The proposed measure, HR 22, would allow the USPS to pay its share of contributions for retiree health benefits, estimated to be $2 billion this year, out of the Postal Service Retiree Health Benefits Fund. Annual payments to prefund health benefit costs for future retirees would still be made by the USPS.
The May 4 letter to Rep. Stephen Lynch, chairman of the House Subcommittee on Federal Workforce, Post Office, and the District of Columbia, seeks “prompt action on this much needed assistance.”
The bill, which has drawn 299 co-sponsors to date, was introduced in January and remains in the House subcommittee. The bill also is backed by the National Association of Letter Carriers and the American Postal Workers Union.
“As I have testified before the (subcommittee), the Postal Service desperately needs help from Congress,” Potter wrote. “Our urgent request is that the Postal Service be allowed to pay its retiree health benefits premiums from our Retiree Health Benefit Trust Fund.”

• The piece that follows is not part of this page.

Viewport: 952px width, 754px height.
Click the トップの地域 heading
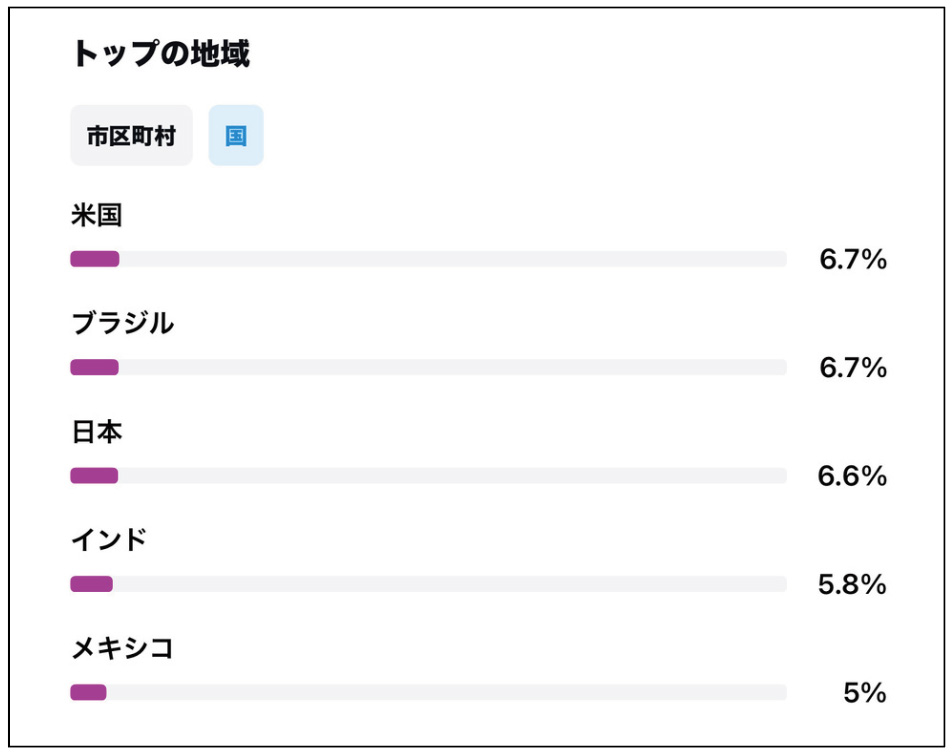click(x=161, y=53)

The fund was established as part of the Postal Accountability and Enhancement Act of 2006, and receives separate annual payments from the USPS to prefund the employer share of premium payments for current and future retirees.
Subcommittee spokesman Marcus Williams said the panel does not have a set agenda at this time for when the proposal might be posted for discussion or vote. The subcommittee is expected to hold its next hearing on postal issues May 20, he said.
Wednesday, the USPS announced that it finished up its second fiscal quarter, which ended March 31, with a $1.9 billion loss, citing an “unprecedented” drop in mail volume and revenues.
The agency is on track to lose about $6.4 billion this year, despite efforts to target $5.9 billion in cuts for fiscal year 2009, which ends September 30, and anticipates an additional loss of $6 billion next fiscal year, Potter wrote.